Dropbox serves as a central hub for all of a team's files and content, and we've designed Dropbox Paper to be the central hub for all of a team's knowledge. Early adopters who use Paper often use the collaborative workspace as a "source of truth," whether they're drafting a blog post or pulling together documentation for a project. Dropbox Paper is inherently collaborative; it's a great place to write down ideas, and multiple people on a team can work on a document simultaneously.
Dropbox Paper is also much more than a place to jot notes: Paper supports many of the apps and services that our customers and users rely on. Paper can display code blocks across several programming languages natively, which is useful for engineers who are creating documentation. Designers can drag and drop mockups and other images right onto the page, creating attractive layouts and galleries within their documents. Users can embed images from Instagram or videos from YouTube, among other popular services. And Paper users can even add documents from Microsoft Word or Excel, or Google Docs: with Paper, teams can use the tools they're familiar with the get things done.
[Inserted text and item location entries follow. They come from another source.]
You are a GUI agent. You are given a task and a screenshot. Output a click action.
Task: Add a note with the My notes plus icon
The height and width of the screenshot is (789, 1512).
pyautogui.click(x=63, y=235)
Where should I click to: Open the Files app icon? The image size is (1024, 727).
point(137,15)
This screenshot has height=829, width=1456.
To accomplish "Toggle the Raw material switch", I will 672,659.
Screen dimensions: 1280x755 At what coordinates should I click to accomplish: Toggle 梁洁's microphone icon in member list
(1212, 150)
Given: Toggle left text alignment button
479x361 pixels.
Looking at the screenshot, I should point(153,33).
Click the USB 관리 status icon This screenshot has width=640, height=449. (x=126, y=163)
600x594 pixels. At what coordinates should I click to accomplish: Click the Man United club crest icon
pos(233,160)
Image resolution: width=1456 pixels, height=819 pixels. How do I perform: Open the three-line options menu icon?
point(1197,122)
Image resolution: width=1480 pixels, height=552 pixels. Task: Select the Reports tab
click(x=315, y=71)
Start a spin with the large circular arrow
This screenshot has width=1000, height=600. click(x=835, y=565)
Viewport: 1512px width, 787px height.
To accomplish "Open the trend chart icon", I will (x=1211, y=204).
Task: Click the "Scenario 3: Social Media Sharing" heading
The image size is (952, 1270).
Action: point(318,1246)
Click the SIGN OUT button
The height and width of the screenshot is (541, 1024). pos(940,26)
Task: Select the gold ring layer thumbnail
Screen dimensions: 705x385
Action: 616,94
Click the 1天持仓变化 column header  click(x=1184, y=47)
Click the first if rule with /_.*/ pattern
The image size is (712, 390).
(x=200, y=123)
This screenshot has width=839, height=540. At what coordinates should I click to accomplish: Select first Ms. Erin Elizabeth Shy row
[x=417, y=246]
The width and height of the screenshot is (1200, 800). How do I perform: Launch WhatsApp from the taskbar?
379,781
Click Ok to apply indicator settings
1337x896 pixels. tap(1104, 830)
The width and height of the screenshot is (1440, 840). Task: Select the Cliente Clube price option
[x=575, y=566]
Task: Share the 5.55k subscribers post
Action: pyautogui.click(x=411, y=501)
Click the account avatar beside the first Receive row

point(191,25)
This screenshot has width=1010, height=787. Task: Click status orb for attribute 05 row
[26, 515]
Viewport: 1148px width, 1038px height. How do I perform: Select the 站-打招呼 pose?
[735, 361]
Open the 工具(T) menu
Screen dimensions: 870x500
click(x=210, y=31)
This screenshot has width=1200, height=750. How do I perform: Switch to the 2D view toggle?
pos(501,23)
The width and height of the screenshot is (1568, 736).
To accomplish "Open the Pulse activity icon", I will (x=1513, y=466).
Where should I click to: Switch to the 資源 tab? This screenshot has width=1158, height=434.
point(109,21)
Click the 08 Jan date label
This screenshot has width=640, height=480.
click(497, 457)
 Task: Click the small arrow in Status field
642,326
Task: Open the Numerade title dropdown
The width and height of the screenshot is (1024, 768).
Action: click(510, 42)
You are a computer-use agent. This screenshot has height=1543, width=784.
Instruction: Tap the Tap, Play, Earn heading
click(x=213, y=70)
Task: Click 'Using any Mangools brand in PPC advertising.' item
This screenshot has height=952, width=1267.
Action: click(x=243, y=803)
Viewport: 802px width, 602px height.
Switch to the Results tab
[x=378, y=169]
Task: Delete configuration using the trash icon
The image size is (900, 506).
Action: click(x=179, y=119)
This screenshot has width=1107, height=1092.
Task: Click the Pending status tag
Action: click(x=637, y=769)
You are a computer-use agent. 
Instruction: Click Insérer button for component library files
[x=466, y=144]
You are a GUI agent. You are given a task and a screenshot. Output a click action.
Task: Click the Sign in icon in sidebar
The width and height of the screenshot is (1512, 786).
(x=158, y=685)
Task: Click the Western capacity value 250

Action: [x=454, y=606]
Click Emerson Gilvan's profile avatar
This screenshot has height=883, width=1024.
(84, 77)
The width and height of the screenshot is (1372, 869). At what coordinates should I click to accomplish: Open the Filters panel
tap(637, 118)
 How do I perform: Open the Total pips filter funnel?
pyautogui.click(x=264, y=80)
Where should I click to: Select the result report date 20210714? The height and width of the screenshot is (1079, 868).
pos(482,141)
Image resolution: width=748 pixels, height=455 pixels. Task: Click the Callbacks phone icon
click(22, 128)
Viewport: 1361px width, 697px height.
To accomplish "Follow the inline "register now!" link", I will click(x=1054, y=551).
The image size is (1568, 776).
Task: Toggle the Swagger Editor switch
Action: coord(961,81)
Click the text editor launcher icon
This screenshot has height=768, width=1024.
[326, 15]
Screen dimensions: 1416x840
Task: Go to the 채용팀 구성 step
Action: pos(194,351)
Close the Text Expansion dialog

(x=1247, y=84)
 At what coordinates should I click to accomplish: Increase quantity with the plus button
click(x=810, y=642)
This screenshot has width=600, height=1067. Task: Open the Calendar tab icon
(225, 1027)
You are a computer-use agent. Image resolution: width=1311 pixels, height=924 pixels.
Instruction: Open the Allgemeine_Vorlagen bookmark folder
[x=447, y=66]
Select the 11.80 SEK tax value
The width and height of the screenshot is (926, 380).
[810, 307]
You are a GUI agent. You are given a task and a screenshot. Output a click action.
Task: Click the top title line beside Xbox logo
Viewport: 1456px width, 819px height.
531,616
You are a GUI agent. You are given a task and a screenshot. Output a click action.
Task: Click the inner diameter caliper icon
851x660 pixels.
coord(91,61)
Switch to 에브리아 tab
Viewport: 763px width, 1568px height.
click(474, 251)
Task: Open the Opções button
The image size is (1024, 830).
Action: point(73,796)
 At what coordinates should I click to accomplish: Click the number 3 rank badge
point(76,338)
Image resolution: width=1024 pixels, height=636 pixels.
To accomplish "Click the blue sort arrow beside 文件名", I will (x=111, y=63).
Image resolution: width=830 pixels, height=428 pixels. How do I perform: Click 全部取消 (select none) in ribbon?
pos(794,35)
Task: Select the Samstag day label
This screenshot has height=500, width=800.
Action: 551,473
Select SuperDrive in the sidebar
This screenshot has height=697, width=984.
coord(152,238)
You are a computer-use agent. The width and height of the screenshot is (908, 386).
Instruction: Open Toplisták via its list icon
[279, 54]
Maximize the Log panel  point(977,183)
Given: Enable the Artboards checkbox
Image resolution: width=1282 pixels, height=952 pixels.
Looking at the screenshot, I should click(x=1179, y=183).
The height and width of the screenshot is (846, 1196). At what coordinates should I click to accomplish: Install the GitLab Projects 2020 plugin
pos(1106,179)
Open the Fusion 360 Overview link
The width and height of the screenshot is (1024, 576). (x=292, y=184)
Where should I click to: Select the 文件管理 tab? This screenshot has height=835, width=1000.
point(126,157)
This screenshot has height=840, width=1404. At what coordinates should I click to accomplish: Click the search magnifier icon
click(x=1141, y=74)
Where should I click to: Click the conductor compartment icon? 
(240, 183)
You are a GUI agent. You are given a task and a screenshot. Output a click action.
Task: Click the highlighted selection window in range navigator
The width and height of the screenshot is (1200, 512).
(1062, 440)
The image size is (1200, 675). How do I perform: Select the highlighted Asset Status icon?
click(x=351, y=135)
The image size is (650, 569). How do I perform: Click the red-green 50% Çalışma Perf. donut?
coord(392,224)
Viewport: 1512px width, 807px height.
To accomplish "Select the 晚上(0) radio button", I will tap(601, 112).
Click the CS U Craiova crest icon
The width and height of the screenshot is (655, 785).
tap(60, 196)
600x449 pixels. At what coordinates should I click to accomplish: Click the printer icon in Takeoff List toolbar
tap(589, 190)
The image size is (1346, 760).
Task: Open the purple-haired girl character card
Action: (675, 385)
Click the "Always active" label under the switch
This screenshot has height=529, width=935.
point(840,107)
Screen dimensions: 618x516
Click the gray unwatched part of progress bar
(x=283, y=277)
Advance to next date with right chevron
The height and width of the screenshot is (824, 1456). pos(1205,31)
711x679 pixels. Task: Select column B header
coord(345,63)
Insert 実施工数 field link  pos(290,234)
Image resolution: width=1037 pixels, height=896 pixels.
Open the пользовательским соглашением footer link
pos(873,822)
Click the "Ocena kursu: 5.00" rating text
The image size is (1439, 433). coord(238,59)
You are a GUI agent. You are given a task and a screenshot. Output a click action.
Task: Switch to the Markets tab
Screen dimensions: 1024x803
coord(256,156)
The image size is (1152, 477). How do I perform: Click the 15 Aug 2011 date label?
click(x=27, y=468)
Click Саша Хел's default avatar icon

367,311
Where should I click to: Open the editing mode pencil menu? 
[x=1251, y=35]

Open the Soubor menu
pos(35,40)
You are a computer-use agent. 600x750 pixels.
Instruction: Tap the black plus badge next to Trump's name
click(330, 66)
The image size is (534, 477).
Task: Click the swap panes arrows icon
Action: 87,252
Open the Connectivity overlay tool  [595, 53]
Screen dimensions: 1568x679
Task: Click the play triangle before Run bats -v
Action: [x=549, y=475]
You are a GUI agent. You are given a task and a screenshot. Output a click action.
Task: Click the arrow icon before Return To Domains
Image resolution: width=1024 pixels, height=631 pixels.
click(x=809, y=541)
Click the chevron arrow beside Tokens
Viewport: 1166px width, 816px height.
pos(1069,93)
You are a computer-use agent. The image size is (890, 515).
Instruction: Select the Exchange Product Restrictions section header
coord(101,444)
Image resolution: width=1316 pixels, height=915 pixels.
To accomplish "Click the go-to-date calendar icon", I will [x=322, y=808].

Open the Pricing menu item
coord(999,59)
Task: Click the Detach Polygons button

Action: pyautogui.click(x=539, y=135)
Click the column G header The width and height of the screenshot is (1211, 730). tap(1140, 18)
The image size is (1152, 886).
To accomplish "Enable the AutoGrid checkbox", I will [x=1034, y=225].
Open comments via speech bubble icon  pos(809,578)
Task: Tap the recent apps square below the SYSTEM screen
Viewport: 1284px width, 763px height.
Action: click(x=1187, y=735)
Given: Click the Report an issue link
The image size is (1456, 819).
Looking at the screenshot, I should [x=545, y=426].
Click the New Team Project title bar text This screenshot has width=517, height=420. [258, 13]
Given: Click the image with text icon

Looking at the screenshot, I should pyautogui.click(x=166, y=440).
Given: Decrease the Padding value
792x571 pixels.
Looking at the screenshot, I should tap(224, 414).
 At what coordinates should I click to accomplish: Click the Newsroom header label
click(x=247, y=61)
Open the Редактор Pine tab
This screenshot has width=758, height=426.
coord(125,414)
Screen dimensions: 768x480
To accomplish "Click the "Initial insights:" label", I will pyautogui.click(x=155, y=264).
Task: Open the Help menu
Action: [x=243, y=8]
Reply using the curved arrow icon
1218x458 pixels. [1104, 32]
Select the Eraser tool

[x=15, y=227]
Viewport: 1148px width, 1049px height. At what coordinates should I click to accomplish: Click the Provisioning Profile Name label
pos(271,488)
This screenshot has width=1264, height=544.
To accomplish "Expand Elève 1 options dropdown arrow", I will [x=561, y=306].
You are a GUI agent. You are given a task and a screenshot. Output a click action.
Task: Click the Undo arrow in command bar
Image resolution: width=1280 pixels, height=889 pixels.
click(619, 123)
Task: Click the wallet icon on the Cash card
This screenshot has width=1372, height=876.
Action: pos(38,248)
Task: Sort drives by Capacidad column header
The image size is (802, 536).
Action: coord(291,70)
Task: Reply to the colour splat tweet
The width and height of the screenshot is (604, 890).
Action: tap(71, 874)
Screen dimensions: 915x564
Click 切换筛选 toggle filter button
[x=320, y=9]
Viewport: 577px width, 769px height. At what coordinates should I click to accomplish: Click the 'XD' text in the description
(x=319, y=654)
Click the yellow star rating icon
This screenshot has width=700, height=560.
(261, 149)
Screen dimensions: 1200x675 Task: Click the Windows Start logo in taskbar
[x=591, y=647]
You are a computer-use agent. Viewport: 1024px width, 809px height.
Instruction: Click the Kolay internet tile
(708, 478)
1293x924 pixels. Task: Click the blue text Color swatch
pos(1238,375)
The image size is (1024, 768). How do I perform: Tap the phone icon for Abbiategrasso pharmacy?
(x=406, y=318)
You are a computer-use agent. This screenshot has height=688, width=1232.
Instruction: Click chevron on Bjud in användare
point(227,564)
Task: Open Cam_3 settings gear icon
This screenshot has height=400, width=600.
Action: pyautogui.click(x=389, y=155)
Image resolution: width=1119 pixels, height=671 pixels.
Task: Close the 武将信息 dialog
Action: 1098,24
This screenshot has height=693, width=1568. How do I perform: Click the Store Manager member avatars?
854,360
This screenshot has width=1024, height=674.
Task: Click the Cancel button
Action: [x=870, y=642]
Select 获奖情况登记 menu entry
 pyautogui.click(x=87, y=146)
Dropbox Paper's lightweight, minimalist interface helps make this all possible. In our case studies, teams report that the lightweight, elegant tools make for "a good thinking surface." Users at companies like InVision, Ben & Jerry's Australia, Getaround, Shopify and Patreon can focus on can focus on their ideas — and not the tools they're using — and work more effectively.
As we speak with teams to learn more about their needs, another recurring demand is a call for flexible tools. People work best when they can work the way they want to, on the tools and platforms they're most familiar with. These lessons informed Dropbox Paper's development: like Dropbox, Paper is available across all of the devices our users rely on every day. This means that all of the information a team stores in Paper will be readily available whether they're at their desk or away from the office and on their smartphone.
In interviews and case studies, Dropbox Paper early adopters tell us that they have come to rely on Paper to keep their projects and organizations running smoothly. This was the primary goal behind Paper. When teams store all of their ideas in Paper, they can replace clunkier tools with one that lets their ideas flow freely. As colleagues join in, the modern documents created in Paper become even more important.
Conversations that once resided on a dozen email threads can now sit in a single living document, streamlining an organization's thought process. Meetings and planning sessions are being held in Paper, and organizations are creating team-wide knowledge centers that centralize information and make it easy for all of a team's members to find what they're looking for. Couple Paper's easy to use sharing functionality with built-in task management tools, and teams have a suite of simple, powerful tools to be productive in a single package.
With Dropbox Paper we set out to create a simple and powerful tool to help teams collaborate, because we believe that teams do their best work when they can work together without constraints.